= Guillaume de Van =

French musicologist

Guillaume de Van (2 July 1906 in Memphis – 2 July 1949 in Amalfi) real name William Carrolle Devan, was a French musicologist and choral conductor of American origin. A student at Princeton University, he then traveled to Rome to train in Gregorian chant. In the early 1930s, he became a choir conductor, conducting the Armenian choir in Paris. In 1935, in collaboration with the priest Ducaud-Bourget, he founded the vocal ensemble Les Paraphonistes de Saint-Jean des Matines. With this ensemble he interpreted and recorded for the first time several secular and religious vocal works of the Middle Ages.
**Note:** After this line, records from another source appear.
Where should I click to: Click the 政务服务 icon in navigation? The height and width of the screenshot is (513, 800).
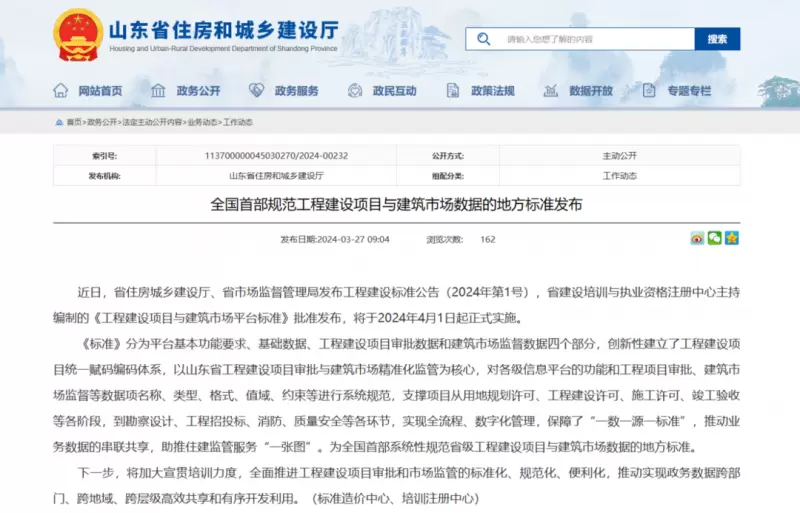(257, 91)
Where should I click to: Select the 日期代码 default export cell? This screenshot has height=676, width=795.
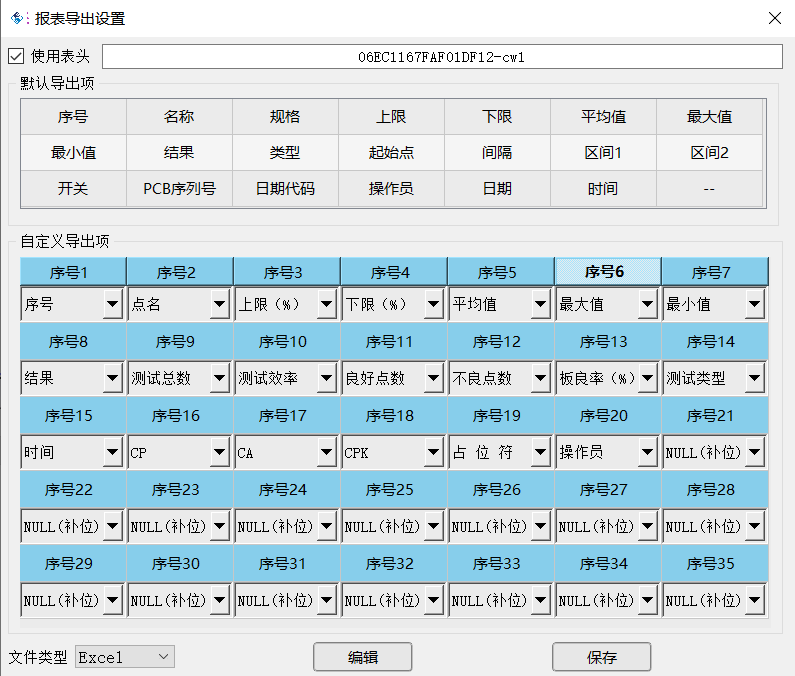tap(285, 188)
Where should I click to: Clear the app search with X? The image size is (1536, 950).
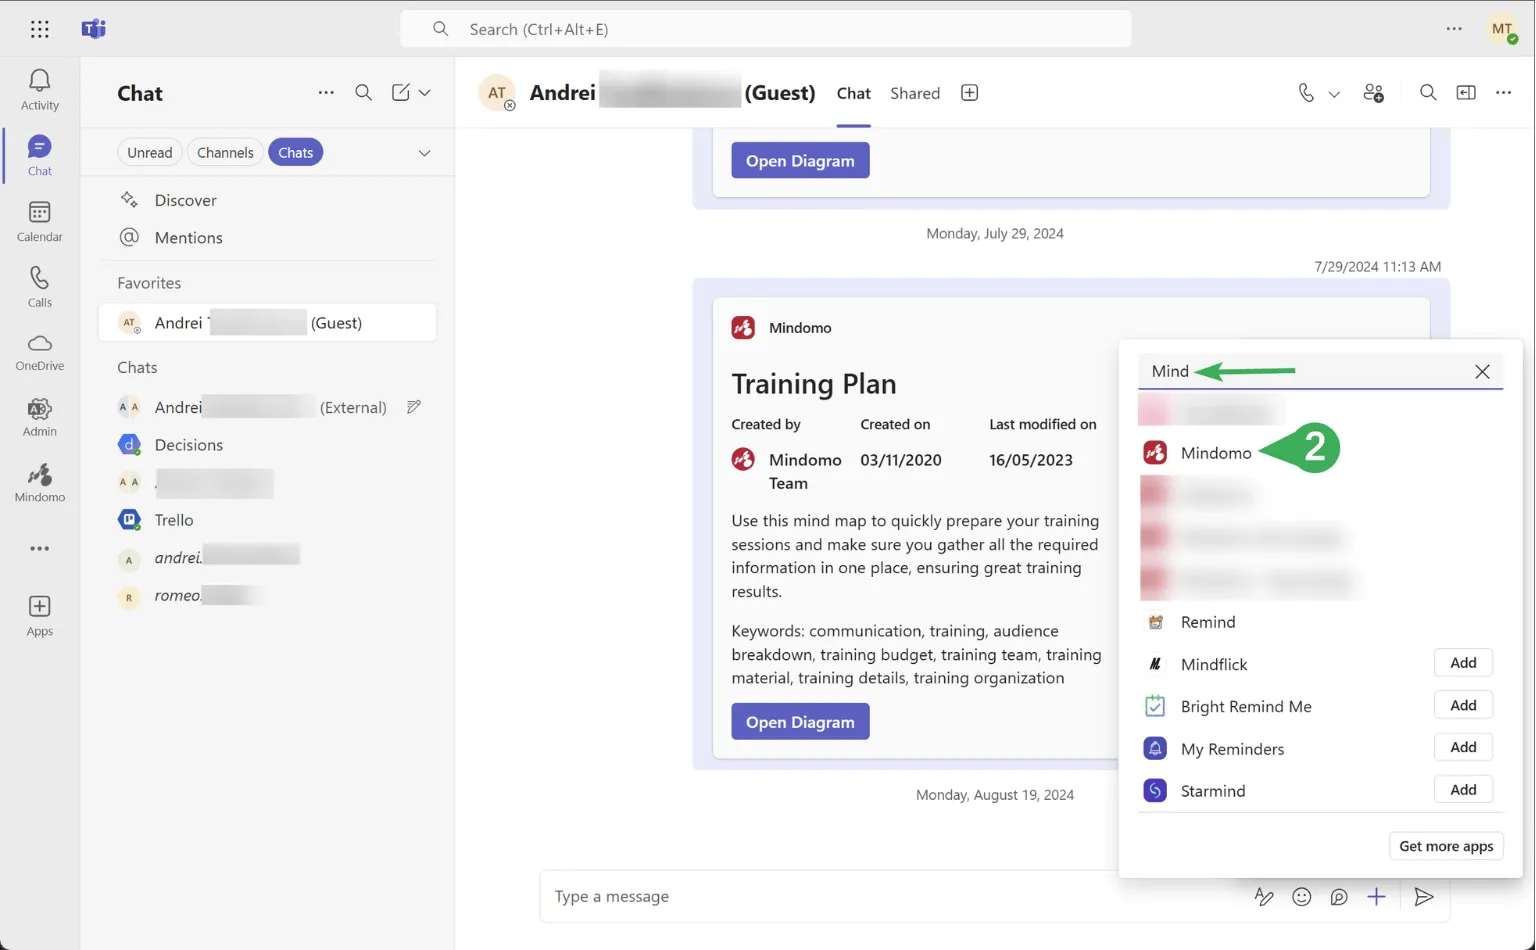[x=1481, y=372]
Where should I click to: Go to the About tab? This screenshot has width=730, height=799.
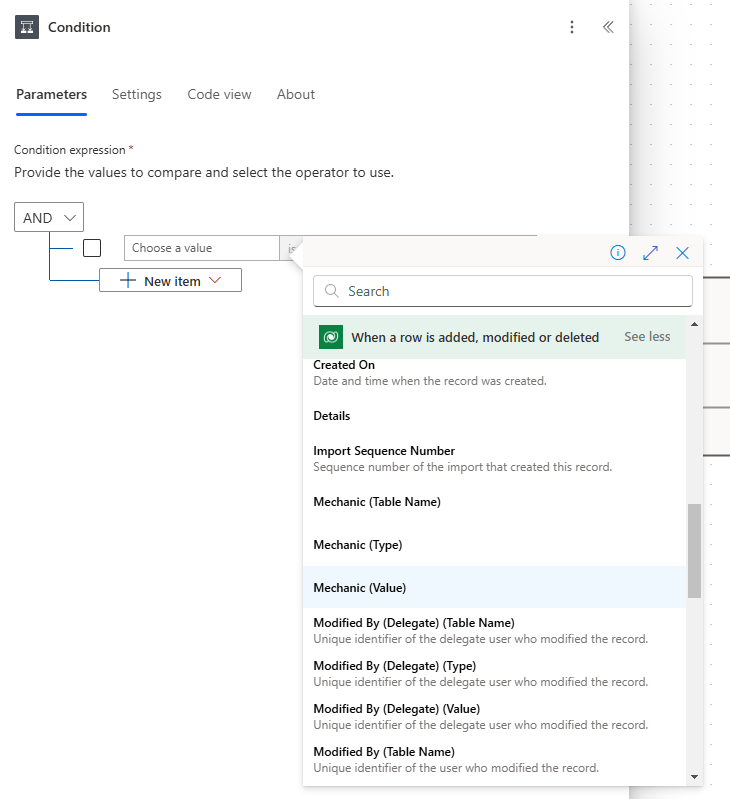(x=296, y=94)
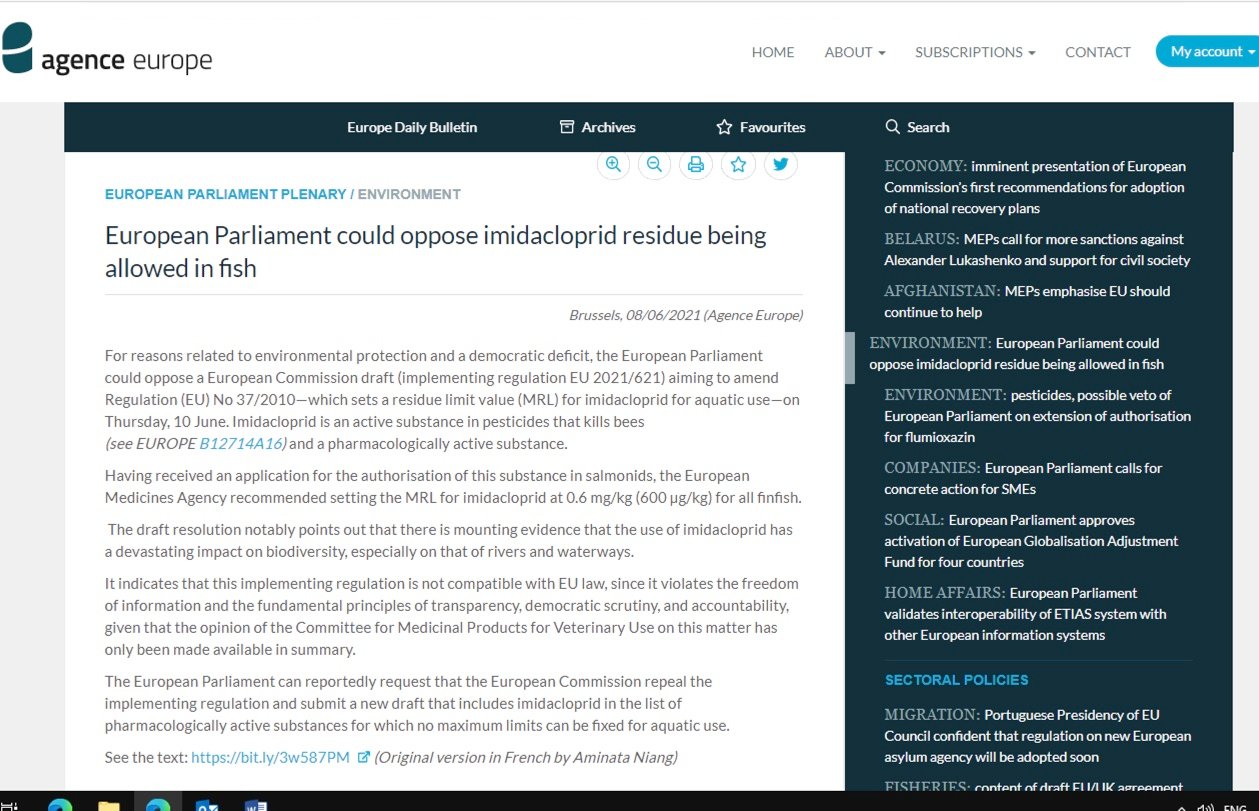The width and height of the screenshot is (1259, 811).
Task: Print the article using printer icon
Action: [696, 165]
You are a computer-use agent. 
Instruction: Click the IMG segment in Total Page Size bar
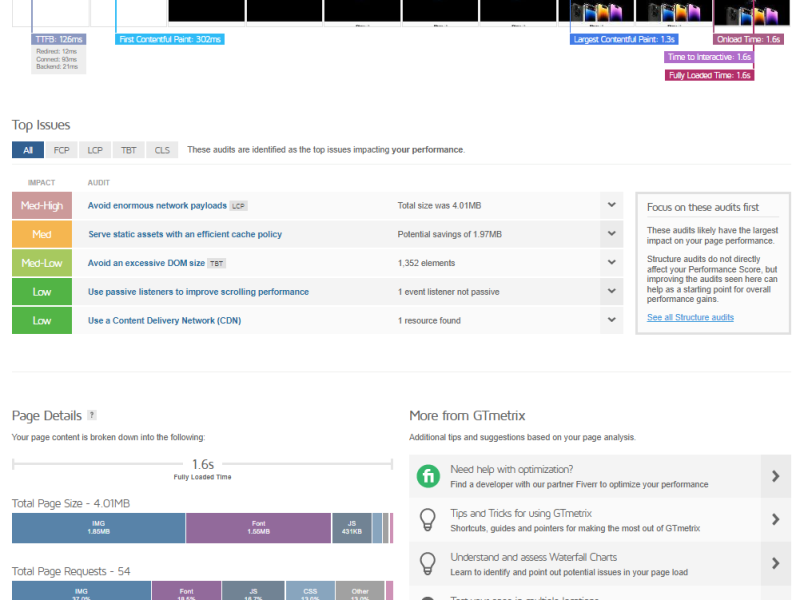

Among these works, he recorded the world premiere of Messe de Nostre Dame by Guillaume de Machaut in 1936 of which he made one of the first complete transcriptions published by the Corpus mensurabilis musicae in 1950. In 1942 he was appointed by the Vichy regime curator of the newly created département de la musique de la Bibliothèque nationale de France, until 1944. In this capacity he collaborated with the Nazi musicologists of the Sonderstab Musik. After the Liberation of France, he was suspended from his duties on 24 August 1944.

== Bibliography ==
- Sara Iglesias, Musicologie et Occupation : Science, musique et politique dans la France des « années noires », chapter Un personnage-clé : Guillaume de Van, nouveau prince et « usurpateur » de la musicologie française. 2014 éditions MSH.